Not your father's acoustic-guitar music

The Jon Stickley Trio brings a hard-to-describe energy to newgrass genre


The gypsy jazz, bluegrass, newgrass and sometimes folk punk Jon Stickley Trio is described by Guitar Player Magazine as a "genre-defying and cinematic instrumental trio, whose deep grooves, innovative flatpicking, and sultry-spacy violin moves the listener's head, heart, and feet. It's not your father's acoustic-guitar music ... Stickley's Martin [guitar] churns out a mixture of bluegrass, Chuck Berry, metal, prog, grunge, and assorted other genres--all thoroughly integrated into a personal style."

Musician Jon Stickley said this is the most significant year yet for the trio named after him. They are on a three and a half week cross-country jag with Taos toward the tail end of the tour. Stickley said the band had played the Taos Mesa Brewery before. "We love the weird UFO-inspired vibe of the venue. Taos has extraordinary energy; it's magical."

The band returns for a Tuesday (April 17) show at 6 p.m. at the Taos Mesa Brewing Mothership, 20 ABC Mesa Road, off U.S. 64 west.

"It's an intense time in the world, and our music is a little rebellious," Jon Stickley said about his music. "I've got a punk ethos about music and things that happen in the world affect what I write."

He said he has seen "an increase in people getting more tuned in to a grassroots-word-of-mouth way of finding out what's happening and a return to the roots of Americana." He cites the early influences on his music, starting with grunge and Nirvana, which he was listening to in middle school.

Later, he discovered bluegrass through a banjo-playing friend, and the trio has been the next natural progression. His most significant influences as a musician and songwriter are David Grissom and guitarist Tony Rice.

The trio lineup was a consistent duo for its first six years with frontman Stickley and fiddler Lyndsay Pruett. That all changed earlier this year with the addition of drummer Hunter Deacon, who Stickley says brings fresh ideas and is "more improvisational and slightly jazzy."

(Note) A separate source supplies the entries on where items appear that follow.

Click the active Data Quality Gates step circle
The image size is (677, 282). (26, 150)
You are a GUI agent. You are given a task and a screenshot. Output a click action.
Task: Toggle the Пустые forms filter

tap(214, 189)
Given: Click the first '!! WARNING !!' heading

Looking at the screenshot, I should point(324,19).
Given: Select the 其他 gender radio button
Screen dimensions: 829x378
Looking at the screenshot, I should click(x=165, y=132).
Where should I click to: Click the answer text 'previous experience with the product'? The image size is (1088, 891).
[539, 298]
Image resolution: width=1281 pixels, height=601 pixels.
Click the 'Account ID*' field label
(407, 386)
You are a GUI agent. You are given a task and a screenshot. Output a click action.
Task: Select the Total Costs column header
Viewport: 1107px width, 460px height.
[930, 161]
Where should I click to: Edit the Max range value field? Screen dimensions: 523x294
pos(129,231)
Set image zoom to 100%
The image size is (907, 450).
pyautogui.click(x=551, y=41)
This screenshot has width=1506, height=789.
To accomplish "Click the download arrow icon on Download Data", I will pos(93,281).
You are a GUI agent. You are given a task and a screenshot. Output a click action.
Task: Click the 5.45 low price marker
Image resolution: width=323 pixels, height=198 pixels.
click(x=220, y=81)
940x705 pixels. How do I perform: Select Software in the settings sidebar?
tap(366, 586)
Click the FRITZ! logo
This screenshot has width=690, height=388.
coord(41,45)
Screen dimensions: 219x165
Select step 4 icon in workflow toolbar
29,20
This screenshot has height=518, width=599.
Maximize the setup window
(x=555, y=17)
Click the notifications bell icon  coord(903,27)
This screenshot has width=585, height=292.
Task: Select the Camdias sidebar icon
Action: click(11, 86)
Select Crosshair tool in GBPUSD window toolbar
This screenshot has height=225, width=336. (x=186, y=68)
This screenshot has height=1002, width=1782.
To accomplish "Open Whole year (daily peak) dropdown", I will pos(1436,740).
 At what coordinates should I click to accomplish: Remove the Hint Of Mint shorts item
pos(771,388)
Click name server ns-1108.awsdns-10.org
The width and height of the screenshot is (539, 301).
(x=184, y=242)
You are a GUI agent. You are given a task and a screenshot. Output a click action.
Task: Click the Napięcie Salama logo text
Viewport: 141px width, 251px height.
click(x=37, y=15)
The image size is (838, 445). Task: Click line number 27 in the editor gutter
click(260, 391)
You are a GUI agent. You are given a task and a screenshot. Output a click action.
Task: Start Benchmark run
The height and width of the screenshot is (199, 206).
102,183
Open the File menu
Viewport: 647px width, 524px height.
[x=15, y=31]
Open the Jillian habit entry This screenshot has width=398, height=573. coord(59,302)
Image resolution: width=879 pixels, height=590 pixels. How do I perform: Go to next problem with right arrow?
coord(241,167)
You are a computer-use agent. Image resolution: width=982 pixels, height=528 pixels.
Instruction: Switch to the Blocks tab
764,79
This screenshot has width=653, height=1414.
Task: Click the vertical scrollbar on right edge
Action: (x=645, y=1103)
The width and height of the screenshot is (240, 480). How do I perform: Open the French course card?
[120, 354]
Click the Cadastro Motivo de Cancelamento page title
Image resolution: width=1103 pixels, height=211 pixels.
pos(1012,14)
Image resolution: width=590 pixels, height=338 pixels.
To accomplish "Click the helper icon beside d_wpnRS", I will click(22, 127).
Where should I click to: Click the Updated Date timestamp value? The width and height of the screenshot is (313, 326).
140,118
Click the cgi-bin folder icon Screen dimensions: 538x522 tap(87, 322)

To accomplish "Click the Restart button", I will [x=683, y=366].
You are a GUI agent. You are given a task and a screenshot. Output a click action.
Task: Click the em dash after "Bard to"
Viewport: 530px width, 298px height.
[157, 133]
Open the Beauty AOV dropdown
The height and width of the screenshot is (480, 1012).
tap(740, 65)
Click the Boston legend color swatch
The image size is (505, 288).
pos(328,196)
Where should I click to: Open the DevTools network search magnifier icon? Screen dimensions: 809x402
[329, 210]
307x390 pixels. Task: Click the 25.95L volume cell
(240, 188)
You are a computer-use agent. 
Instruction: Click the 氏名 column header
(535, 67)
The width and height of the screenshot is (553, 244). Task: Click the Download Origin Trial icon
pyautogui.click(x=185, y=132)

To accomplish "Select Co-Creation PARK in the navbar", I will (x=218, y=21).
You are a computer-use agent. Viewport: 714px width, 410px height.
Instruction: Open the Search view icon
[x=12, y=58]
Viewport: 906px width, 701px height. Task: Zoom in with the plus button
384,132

Deacon is both classically trained and boasts heavy jazz influences. Hailing from Knoxville, Tennessee, Hunter studied with drummer Keith Brown and received a degree in studio music and jazz from the University of Tennessee.

Deacon went on to complete a six-month residency at a jazz club in Hangzhou, China. He has played with Scott Miller and the Commonwealth, toured the country with Sam Lewis and performed with guitarist and composer Mike Baggetta.

The trio's performance at this year's Savannah Stopover Festival was named, "One of the most buzzed-about shows" by American television's Kevin Wierzbicki on the AXS Channel. Wierzbicki said, "The trio played a hopped-up set of jazzy violin-driven tunes that often recalled the frenetic side of jazz fusion violinist Jon Luc Ponty. Pruett and Stickley played so hard at times that their technique could rightfully be called 'shredding,' and some fans at the front of the crowd occasionally broke out their mosh pit moves."

They have released two full-length albums and one EP in the past few years, and been on tour every year since. They met as backup musicians at a gig in Asheville, North Carolina nearly a decade ago.

"The trio feels fresher and hotter than ever," Stickley said. "We've hit our stride in terms of creating tunes that are uniquely us, and that's a really exciting place to be musically. Not to mention we are so stoked to get back to many of our favorite festivals and clubs, and even more excited to play some the ones we've always dreamed of; 2018 will, without a doubt, be our best year yet!"

Stickley said he loves touring because "It gives you a very specific buzz. As you move forward through moments of extreme intensity, pure bliss, sheer emergency, straight-up exhaustion, extreme caffeination, some sadness, some loneliness, lots of happines, and long periods of nothing at all, you become a little numb, yet your sense of awareness and perception becomes heightened.

"It might be kinda like how you feel after going from a hot spring into the cold river and back again. At a certain point, you don't really notice either, but you feel really good."

The band plans to stay at The Abominable Snow Mansion in Arroyo Seco, so they can mingle with the locals, visit the hot springs and enjoy some ice cream at The Taos Cow. "We try to live a balanced life on the road," he said.

Stickley added that Taos can expect a high energy, creatively charged show. "It's going to be the best thing going on in town on a Tuesday night."